Every one of us online marketers knows it and every one of us has used it before – the “private” or “incognito” mode. In the private mode of the browser you surf without leaving permanent traces. The browser history and form data are not stored and cookies, as well as website data, are deleted after the application is closed. So far everything is known – but what influence does the private mode have on the attribution of conversions and, above all, how widespread is its use?

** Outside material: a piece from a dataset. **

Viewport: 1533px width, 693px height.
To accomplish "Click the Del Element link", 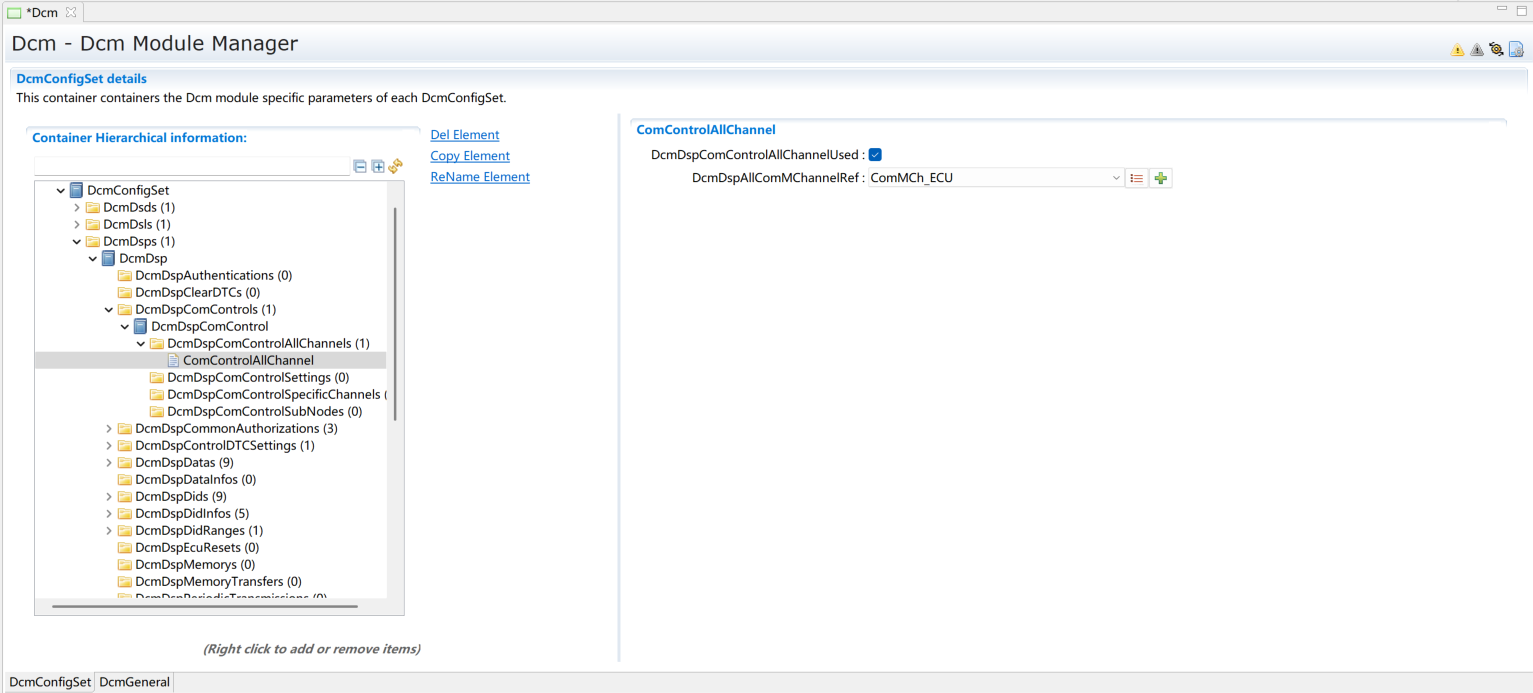I will (x=464, y=135).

More widespread than expected

According to a study conducted by duckduckgo in 2017 (“PDF: A Study on Private Browsing: Consumer Usage, Knowledge, and Thoughts“), 46% of 5,700 US citizens surveyed know about the “Private Browsing Mode”. Of these, 33% use it daily and 25% at least once a week (desktop + mobile) – in other words, ¼ of those surveyed use it at least regularly. Interesting: the usage on desktop and mobile is about the same.

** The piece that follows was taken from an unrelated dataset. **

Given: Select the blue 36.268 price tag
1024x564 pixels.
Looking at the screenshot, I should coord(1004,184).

Private Browsing Frequency by Device Type
Screenshot: duckduckgo study

The reasons for using the private mode are also very revealing – after all, 25% said they explicitly used it when shopping:

Reasons for Using Private Browsing by Device Type
Screenshot: duckduckgo study

Those who use it daily use it much more often for “general searches” and shopping:

Reasons for Using Private Browsing by Frequency
Screenshot: duckduckgo study

Taboola comes to a similar conclusion in a blog post from 2019 – what is interesting is that Germany uses the private mode the most:

% of traffic with session cookies
Screenshot: Taboola

The Cookie Killer

First of all, you need to know that the private mode is not as private as you think – duckduckgo’s study will go on to answer the questions of what users think and what it actually offers. A good summary of what it is and what it is not can be found here: “Private Browsing – What It Is & What It Isn’t

In brief: Private mode does NOT provide tracking protection – at least not in the way you expect. In the private mode, cookies can be set and read in a regular way – the only difference to the normal browser mode is that they are limited to the lifetime of the application. That means, if a user closes the browser OR the tab, the cookies are deleted. If the user visits the page again, he/she will receive a new session and thus new cookies. In some cases, such as in Safari under iOS, the cookies are also regularly deleted if a page is open for a longer period of time and the smartphone is not used for hours.

Why does this influence the attribution?

Since in private mode the lifetime of the cookies is influenced by the browser or the user, the risk of “losing” them increases. The result is that the user receives a new session and thus the information where the user came from is also lost. In Google Analytics (and all other web analysis systems), the user is then assigned to a different channel than the original one (Direct, Other or Referal), which in the case of a conversion distorts the attribution as already known.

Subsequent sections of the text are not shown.